About this exercise:
Go through the records and extract every line with the word "header".

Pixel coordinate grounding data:
---

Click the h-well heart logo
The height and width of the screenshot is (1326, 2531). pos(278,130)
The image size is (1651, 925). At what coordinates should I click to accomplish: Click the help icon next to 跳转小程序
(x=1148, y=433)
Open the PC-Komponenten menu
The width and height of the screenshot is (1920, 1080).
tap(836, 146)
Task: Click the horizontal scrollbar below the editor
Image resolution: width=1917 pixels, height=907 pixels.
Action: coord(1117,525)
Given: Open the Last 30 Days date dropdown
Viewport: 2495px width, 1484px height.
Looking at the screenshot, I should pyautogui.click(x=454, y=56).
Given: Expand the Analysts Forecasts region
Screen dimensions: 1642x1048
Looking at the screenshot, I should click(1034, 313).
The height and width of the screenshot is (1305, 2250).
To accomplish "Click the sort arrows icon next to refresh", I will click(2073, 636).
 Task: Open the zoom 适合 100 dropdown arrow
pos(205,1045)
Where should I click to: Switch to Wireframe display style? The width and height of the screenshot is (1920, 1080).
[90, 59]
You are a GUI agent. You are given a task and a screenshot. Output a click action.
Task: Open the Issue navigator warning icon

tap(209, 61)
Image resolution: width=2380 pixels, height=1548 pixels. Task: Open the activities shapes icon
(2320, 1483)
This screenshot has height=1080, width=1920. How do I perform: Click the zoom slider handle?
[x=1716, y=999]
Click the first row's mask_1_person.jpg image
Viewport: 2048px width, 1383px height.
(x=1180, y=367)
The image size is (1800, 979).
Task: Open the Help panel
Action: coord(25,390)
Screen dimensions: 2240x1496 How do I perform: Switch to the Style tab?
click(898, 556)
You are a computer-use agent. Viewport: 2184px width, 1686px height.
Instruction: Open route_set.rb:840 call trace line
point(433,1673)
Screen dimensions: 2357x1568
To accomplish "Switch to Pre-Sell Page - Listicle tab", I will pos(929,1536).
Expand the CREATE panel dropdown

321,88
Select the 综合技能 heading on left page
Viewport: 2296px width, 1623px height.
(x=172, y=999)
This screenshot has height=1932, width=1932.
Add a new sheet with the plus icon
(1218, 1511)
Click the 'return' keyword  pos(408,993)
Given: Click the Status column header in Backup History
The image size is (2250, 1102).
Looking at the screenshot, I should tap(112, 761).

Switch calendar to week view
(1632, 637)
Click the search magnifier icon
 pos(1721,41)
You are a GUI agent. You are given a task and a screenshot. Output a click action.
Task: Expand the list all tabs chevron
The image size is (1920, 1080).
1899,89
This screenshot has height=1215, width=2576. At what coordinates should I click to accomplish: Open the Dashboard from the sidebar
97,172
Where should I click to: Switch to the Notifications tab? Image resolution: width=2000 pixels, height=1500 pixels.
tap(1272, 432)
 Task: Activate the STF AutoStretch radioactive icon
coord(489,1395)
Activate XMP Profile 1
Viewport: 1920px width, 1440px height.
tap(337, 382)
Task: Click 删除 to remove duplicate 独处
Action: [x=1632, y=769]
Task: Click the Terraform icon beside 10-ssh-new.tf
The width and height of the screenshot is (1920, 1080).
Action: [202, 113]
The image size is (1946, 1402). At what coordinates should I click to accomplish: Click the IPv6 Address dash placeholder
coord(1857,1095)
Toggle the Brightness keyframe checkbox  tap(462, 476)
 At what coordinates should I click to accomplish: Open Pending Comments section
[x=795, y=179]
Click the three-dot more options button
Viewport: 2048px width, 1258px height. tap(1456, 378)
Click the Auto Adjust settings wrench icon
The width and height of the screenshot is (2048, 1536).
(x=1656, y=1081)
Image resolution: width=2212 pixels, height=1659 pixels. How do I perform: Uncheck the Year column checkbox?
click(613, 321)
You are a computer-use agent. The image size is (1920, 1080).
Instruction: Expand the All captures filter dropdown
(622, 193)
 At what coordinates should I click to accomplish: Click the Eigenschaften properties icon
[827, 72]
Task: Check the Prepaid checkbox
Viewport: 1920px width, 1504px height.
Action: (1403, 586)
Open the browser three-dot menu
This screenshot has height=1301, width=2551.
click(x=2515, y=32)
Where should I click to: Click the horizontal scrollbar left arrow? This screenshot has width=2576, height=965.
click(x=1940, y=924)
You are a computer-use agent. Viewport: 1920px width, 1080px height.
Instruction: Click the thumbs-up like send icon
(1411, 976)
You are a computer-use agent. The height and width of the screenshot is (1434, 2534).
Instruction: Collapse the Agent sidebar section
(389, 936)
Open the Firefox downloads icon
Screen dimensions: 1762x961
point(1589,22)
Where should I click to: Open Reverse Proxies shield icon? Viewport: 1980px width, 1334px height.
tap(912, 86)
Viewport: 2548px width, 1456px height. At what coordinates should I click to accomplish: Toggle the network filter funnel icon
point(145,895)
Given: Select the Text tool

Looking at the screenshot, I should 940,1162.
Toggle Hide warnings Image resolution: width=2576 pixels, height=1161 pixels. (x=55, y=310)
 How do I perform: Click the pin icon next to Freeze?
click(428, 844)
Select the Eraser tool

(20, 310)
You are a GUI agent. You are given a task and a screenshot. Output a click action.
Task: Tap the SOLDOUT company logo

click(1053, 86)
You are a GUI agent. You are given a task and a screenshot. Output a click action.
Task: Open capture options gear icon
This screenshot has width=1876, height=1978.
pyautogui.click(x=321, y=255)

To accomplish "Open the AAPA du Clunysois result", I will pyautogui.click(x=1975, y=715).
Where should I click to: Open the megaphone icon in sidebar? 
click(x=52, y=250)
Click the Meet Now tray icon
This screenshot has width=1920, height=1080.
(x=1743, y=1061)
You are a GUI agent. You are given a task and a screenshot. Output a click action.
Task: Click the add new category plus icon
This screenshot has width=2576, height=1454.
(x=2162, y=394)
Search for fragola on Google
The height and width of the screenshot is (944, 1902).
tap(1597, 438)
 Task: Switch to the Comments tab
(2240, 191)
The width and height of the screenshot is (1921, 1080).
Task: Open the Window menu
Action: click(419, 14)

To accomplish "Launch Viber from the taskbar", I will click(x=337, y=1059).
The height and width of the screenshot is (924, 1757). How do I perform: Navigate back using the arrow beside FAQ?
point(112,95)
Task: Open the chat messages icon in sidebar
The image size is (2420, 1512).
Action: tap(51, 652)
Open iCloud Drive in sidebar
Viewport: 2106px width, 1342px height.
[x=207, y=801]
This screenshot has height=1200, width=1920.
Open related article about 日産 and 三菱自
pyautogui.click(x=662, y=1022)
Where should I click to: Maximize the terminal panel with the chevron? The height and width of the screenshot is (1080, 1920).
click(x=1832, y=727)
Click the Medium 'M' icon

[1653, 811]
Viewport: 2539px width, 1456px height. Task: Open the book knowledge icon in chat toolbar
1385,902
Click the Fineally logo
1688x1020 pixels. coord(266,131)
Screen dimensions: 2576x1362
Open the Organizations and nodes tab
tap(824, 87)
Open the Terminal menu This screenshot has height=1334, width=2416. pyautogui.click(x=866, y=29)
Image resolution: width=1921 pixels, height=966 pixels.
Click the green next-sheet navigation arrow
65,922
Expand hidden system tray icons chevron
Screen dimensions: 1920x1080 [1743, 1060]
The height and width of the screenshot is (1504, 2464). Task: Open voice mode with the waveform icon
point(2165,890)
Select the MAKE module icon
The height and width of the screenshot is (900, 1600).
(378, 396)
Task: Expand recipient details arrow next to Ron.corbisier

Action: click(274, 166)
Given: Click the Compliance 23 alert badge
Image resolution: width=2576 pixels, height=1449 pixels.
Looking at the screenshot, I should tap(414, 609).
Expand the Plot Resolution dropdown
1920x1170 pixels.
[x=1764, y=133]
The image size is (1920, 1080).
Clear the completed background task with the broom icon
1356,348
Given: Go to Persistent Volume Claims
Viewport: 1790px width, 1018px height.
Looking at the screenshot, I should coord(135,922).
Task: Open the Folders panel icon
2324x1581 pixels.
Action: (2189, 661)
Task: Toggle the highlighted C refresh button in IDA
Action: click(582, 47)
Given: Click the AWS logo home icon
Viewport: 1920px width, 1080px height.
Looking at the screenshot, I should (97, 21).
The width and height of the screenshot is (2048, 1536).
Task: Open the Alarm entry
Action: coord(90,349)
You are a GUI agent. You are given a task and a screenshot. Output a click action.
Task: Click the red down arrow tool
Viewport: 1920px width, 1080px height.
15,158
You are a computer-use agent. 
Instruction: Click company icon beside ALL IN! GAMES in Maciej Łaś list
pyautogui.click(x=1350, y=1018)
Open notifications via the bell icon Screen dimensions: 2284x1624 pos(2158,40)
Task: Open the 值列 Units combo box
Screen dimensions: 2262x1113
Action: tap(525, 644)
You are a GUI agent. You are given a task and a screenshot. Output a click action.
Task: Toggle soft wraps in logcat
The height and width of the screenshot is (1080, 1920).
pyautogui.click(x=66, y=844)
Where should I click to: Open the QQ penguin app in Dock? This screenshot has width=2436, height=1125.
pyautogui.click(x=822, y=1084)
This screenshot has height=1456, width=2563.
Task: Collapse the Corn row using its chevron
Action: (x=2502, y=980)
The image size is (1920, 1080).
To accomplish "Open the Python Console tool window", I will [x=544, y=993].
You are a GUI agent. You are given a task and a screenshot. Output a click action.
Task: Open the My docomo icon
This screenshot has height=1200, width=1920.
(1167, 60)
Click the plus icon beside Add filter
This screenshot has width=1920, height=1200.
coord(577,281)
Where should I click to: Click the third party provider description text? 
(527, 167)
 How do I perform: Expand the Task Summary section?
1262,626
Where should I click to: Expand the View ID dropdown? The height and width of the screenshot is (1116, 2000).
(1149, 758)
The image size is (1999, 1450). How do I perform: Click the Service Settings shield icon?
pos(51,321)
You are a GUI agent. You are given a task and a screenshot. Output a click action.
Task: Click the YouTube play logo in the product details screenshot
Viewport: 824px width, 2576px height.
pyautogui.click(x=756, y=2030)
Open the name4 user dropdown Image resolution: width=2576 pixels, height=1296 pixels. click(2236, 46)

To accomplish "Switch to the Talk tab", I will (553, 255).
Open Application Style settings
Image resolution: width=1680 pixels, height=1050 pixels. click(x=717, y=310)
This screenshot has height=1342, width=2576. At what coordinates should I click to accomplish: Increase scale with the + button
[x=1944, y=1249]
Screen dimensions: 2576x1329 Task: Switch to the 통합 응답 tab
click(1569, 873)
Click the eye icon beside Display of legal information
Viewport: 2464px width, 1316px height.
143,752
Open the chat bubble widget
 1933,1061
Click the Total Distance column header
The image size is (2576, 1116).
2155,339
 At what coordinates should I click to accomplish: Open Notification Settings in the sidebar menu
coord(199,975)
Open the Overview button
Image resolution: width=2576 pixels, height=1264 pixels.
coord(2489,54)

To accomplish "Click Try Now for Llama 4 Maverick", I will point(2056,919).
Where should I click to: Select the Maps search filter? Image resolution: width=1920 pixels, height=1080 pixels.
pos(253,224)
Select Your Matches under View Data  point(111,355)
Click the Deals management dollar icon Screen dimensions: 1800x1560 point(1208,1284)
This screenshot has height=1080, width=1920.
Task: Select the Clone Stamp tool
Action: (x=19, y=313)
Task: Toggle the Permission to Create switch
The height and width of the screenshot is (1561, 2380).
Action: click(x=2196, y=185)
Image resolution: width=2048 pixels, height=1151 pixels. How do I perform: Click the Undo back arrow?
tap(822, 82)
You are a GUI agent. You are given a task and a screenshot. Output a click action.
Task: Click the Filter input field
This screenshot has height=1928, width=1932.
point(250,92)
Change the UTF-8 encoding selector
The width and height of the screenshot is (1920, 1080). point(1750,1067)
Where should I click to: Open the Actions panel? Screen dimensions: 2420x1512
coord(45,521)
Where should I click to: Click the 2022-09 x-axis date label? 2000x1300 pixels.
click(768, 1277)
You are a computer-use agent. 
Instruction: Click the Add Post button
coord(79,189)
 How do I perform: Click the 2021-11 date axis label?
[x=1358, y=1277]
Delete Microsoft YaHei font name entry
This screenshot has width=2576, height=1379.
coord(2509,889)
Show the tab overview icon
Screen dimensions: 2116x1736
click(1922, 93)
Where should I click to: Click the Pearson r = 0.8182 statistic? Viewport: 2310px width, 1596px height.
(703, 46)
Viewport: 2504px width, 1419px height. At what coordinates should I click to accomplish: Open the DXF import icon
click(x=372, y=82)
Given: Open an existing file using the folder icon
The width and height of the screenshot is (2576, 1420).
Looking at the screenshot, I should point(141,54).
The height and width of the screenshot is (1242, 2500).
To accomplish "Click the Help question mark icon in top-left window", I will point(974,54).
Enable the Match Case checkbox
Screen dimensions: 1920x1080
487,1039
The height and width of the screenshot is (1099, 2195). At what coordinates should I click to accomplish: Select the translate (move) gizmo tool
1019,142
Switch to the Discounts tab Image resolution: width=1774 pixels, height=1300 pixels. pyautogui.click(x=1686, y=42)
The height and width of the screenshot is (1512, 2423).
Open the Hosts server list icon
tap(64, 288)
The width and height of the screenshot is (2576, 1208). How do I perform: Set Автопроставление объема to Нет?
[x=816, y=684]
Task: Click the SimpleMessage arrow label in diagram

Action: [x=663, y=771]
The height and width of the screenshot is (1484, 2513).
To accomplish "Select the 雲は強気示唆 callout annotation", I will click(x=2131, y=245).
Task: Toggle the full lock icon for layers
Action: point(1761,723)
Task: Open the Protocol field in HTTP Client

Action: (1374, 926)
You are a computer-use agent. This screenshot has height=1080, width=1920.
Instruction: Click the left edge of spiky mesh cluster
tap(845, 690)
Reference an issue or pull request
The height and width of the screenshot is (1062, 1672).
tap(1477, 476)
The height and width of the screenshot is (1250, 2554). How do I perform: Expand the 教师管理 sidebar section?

---

Your response:
Given: Click the Status column header in Backup History
Click the Total Distance column header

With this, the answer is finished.